==== Recorded data

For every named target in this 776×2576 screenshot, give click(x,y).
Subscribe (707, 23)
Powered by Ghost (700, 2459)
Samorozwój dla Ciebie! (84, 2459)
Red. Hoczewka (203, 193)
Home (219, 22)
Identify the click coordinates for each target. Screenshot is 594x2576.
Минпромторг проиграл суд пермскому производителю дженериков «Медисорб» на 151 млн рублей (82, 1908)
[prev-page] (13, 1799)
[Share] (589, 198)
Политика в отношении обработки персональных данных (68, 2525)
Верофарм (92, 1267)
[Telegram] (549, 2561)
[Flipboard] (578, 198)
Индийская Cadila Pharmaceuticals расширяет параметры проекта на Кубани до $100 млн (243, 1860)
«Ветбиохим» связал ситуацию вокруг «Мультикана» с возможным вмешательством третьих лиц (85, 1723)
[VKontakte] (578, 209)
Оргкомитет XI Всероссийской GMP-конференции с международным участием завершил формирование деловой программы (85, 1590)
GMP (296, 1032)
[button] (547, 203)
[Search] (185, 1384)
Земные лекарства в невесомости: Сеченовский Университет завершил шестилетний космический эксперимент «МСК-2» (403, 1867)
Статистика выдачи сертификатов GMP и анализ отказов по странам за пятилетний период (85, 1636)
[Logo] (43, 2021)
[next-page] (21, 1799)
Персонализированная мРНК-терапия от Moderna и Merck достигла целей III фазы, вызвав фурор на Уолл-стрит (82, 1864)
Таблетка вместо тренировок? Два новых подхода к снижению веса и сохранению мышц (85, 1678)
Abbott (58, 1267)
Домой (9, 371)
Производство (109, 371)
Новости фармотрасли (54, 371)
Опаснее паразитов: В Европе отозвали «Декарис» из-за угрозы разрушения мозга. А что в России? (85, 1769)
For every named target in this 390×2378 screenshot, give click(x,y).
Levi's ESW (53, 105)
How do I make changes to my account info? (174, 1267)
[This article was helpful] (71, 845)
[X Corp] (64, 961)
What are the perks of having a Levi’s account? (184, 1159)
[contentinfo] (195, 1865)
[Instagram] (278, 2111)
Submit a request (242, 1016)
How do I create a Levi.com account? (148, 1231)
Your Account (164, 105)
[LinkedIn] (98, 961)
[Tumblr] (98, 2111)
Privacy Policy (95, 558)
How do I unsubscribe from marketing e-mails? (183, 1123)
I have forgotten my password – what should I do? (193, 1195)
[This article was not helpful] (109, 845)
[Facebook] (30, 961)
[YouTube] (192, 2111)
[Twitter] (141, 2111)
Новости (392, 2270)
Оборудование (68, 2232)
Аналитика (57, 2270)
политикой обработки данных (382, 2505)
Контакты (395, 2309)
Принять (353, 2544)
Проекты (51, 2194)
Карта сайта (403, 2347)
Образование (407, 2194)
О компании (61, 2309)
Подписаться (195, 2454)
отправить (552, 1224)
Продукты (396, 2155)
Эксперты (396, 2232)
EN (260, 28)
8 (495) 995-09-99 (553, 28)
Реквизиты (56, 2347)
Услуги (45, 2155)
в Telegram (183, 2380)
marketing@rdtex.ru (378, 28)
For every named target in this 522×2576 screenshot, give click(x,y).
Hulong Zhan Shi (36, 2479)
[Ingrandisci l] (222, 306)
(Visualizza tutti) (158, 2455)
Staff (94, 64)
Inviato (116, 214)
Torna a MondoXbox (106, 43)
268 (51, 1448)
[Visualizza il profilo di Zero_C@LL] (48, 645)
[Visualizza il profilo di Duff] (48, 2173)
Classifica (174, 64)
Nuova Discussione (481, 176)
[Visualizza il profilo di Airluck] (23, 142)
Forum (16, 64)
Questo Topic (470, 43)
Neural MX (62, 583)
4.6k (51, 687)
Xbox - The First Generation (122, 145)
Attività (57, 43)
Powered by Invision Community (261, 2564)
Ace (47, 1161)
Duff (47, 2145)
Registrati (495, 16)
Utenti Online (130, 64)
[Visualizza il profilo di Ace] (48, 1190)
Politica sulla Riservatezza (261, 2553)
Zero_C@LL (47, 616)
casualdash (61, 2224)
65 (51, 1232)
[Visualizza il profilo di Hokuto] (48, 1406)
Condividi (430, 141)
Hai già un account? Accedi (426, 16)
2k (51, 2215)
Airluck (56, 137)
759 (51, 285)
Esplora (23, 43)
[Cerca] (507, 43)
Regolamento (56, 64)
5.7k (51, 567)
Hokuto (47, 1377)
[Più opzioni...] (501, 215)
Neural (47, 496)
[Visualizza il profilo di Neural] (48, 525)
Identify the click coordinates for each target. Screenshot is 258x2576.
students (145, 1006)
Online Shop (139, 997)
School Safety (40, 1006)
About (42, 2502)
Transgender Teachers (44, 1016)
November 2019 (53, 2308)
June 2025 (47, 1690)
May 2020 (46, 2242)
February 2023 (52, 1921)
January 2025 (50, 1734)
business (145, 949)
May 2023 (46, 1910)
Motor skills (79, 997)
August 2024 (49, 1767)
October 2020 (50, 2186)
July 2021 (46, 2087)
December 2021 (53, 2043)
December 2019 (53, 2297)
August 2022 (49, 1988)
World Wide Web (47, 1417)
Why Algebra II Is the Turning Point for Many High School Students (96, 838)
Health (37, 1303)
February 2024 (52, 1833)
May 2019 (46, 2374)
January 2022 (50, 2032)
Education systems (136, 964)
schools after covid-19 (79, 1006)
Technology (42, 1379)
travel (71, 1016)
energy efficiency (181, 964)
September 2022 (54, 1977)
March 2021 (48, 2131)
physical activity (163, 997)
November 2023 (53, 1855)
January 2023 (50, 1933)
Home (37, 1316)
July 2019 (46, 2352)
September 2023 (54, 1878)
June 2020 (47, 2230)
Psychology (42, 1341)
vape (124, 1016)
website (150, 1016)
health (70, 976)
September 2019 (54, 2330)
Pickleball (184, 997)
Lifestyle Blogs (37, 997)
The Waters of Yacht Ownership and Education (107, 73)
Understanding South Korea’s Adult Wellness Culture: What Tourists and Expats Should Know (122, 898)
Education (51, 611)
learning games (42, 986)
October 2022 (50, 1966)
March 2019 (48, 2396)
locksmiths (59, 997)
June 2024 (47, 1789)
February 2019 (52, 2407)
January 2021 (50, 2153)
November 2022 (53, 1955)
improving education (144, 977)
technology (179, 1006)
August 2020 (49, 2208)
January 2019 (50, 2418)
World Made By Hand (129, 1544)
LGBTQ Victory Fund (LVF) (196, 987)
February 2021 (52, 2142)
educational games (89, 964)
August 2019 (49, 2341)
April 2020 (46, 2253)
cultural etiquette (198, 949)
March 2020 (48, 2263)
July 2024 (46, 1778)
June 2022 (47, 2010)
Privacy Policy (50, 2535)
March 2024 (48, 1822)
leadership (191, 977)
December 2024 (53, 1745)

========

Your assignment
Starting at the line above that contains "[Flipboard] (578, 198)", write out each line exactly until the line that contains "[contentinfo] (195, 1865)" has been written, and stop there.

Exercise result
[Flipboard] (578, 198)
Индийская Cadila Pharmaceuticals расширяет параметры проекта на Кубани до $100 млн (243, 1860)
«Ветбиохим» связал ситуацию вокруг «Мультикана» с возможным вмешательством третьих лиц (85, 1723)
[VKontakte] (578, 209)
Оргкомитет XI Всероссийской GMP-конференции с международным участием завершил формирование деловой программы (85, 1590)
GMP (296, 1032)
[button] (547, 203)
[Search] (185, 1384)
Земные лекарства в невесомости: Сеченовский Университет завершил шестилетний космический эксперимент «МСК-2» (403, 1867)
Статистика выдачи сертификатов GMP и анализ отказов по странам за пятилетний период (85, 1636)
[Logo] (43, 2021)
[next-page] (21, 1799)
Персонализированная мРНК-терапия от Moderna и Merck достигла целей III фазы, вызвав фурор на Уолл-стрит (82, 1864)
Таблетка вместо тренировок? Два новых подхода к снижению веса и сохранению мышц (85, 1678)
Abbott (58, 1267)
Домой (9, 371)
Производство (109, 371)
Новости фармотрасли (54, 371)
Опаснее паразитов: В Европе отозвали «Декарис» из-за угрозы разрушения мозга. А что в России? (85, 1769)
For every named target in this 390×2378 screenshot, give click(x,y).
Levi's ESW (53, 105)
How do I make changes to my account info? (174, 1267)
[This article was helpful] (71, 845)
[X Corp] (64, 961)
What are the perks of having a Levi’s account? (184, 1159)
[contentinfo] (195, 1865)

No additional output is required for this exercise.